For our purposes, the emphasis on “mindful attention” to our bodies, and our symptoms can help us live with and live beyond the labels that get attached to us.
Dr. Langer points out that labeling our disease, or a cluster of symptoms helps the medical community find a point of view. It may help us as well. Once we have a diagnosis, then everyone can accept that our illness is “real.” For anyone frustrated by a baffling array of symptoms with no name, that label can come as a great relief.
However the labeling can also imprison us in expectations and generalities. Once we have the label, any symptom or bodily experience that doesn’t “fit” can be ignored. Also, it can become easier to ignore when we feel well or symptom free. We can become the illness, and lose perspective on the minutes or hours that we feel strong, or pain free or healthy.
Dr. Langer writes, “..once a diagnosis has been made, it’s inevitable that the nature of the illness will transform into its idealized form as described by medicine, which catches and tames the disease through language. A disease’s mere label has the ability to foster an illusion of control wherein immediately the expert begins to consider the disease fixed and inert.” (p. 133).
Dr. Langer’s advice is to pay careful attention to what is, many times a day. She advises us to privilege actual experience over general labels. The tendency can be to gloss over the specifics in favor of generalities. “I have RA.” Or “I don’t feel well.” Or “I’m in pain.” Where is the pain? How much is it? What part of your body isn’t in pain? Can you pay attention to that area for a bit and focus on what is pain free? Can you locate exactly in your body where you are not feeling well, and where you feel fine? Even with an unremitting ache in your knee or hand, there are areas that are ok. Listen to them for a few minutes.
This minute inspection of your body will attune you to your own rhythms and expertise. You will experience the fluidity of your symptoms and the coming and going of your feelings.

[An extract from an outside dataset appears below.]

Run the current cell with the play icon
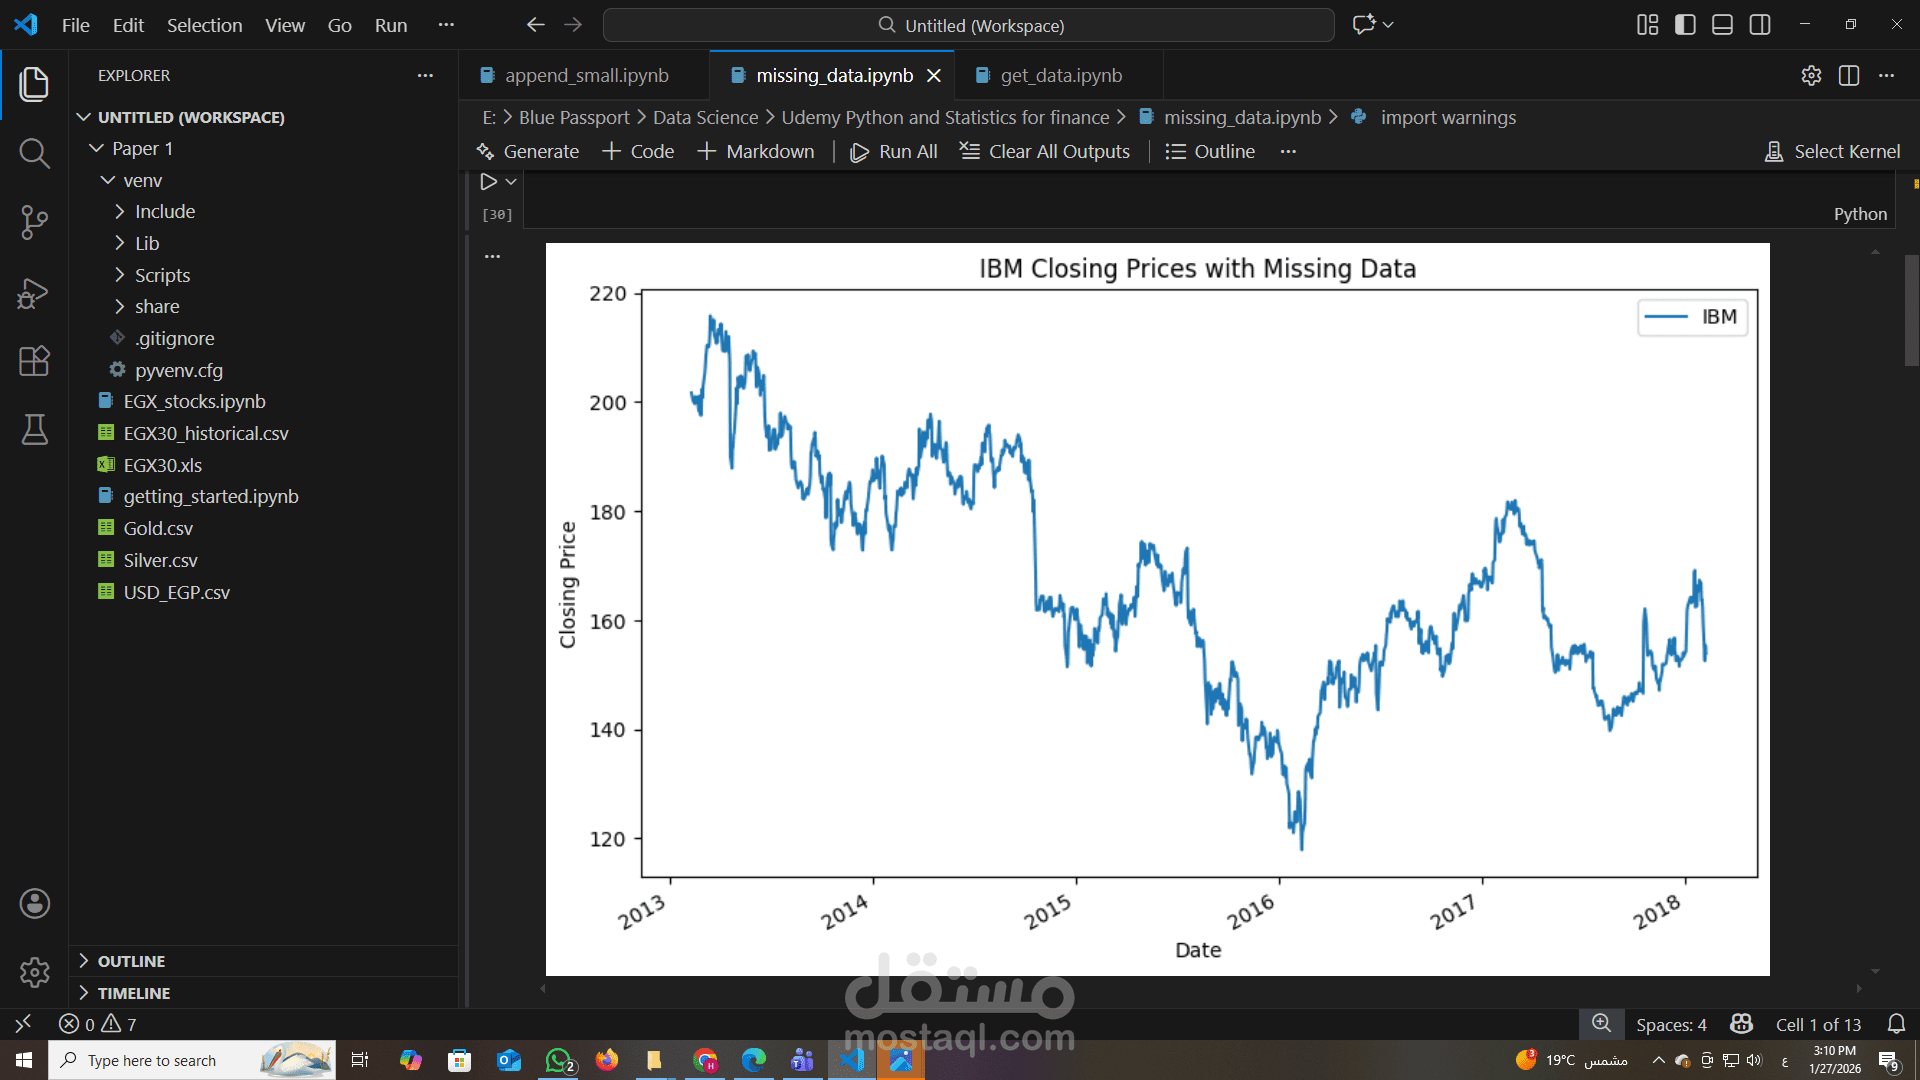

You can be the expert on your body, and in fact, you must be. There is no one else who can tell you what works to soften your pain, and what brings your body ease and joy. You learn this by slowing down and paying mindful attention.
The payoff is you begin to trust yourself. You know what works for you and what doesn’t. You become more in charge and therefore more free.

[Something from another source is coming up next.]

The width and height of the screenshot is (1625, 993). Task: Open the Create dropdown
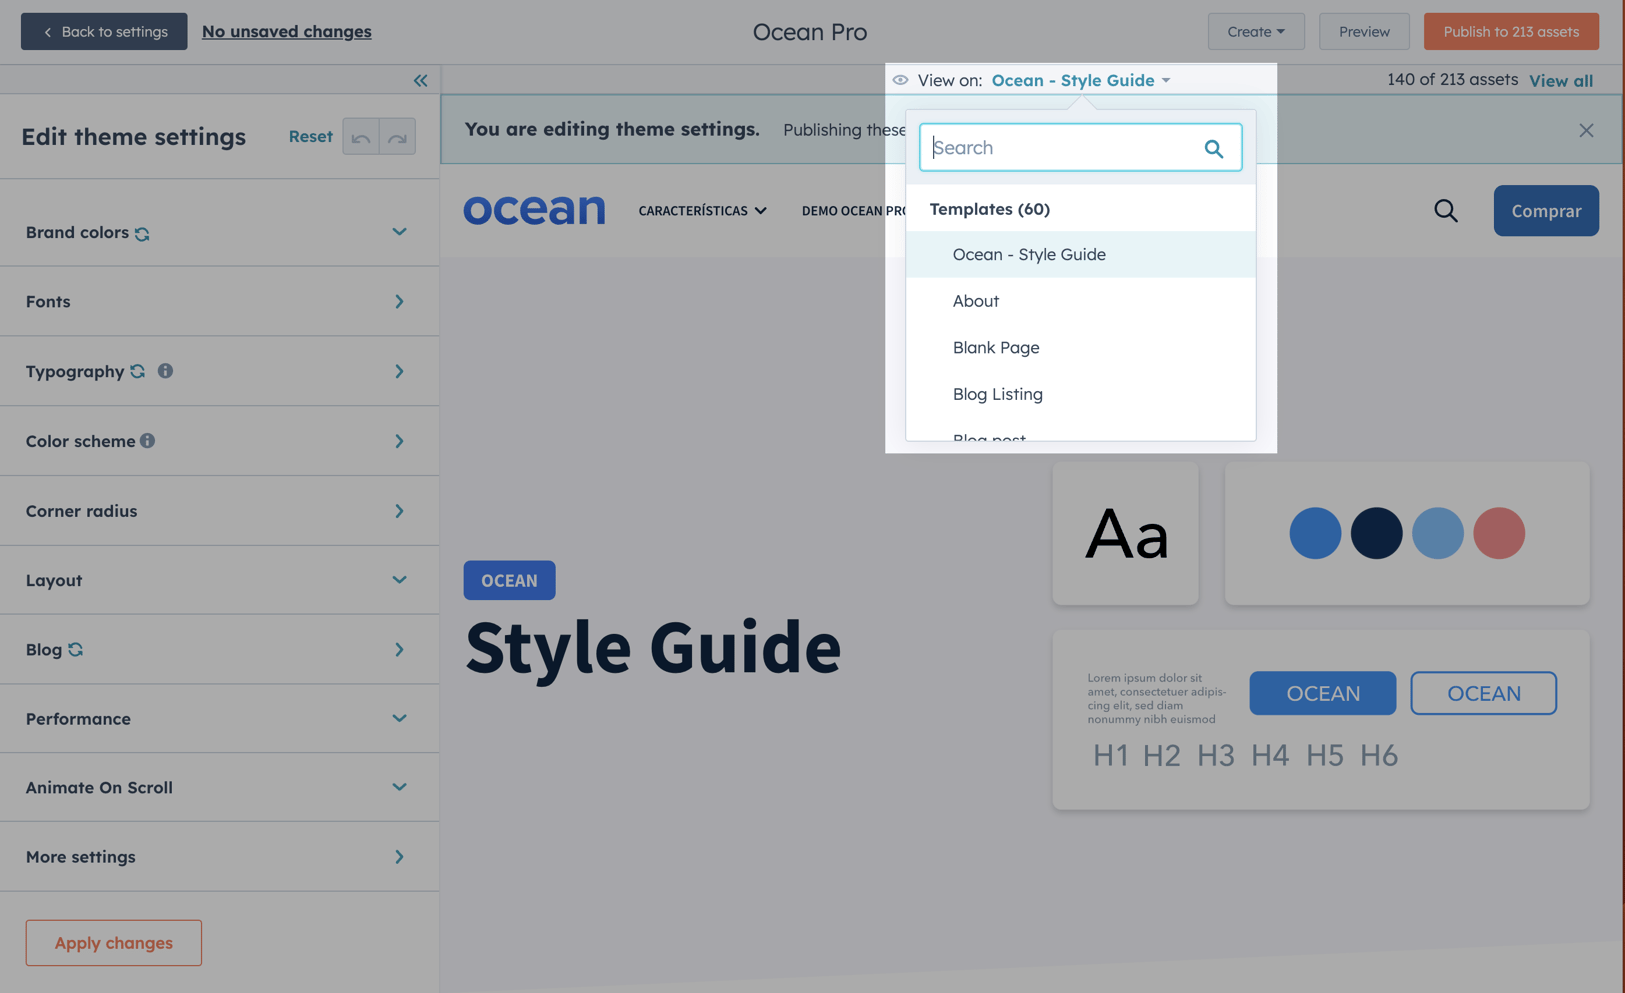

“By attending to variability and coming to know our bodies, we are in a better position to have useful information regarding our health…..If we’re our own expert, we might consider using several consultants…When we understand the limits of medical data, we can accept that receiving the same view from multiple people does not necessarily mean they are correct. It may only mean they were trained similarly. .. To help us make decisions, we take a more active role not only in considering the information we receive but also in bringing information to the discussion.” (p. 148).
Begin in this small way.
Get into a relaxed position. Lying down is probably best. Beginning with your feet, do a scan from the soles of your feet, including your toes, to your ankles and on up your legs. Notice each leg. Feel the space between them. Is there a difference in how each leg feels? What do you notice about how you are registering each of your limbs?
Continue in the same slow and curious fashion up across your stomach and hips, and also pay attention to your buttocks and back. Continue moving your attention carefully up your body, bit by bit, noticing any differences, where you feel easy, or tense, or holding energy in, or simply relaxed. Begin to see the patterns of how your body occupies space.
This is a practice you can return to every day, noting what changes, and what remains the same. You can vary it by imagining your organs and bones and blood vessels moving through your body. Over time you will cultivate a genuine knowledge of how your body is functioning, and also a better sense of what supports you regardless of a diagnosis or label.
In this way you become your best advocate.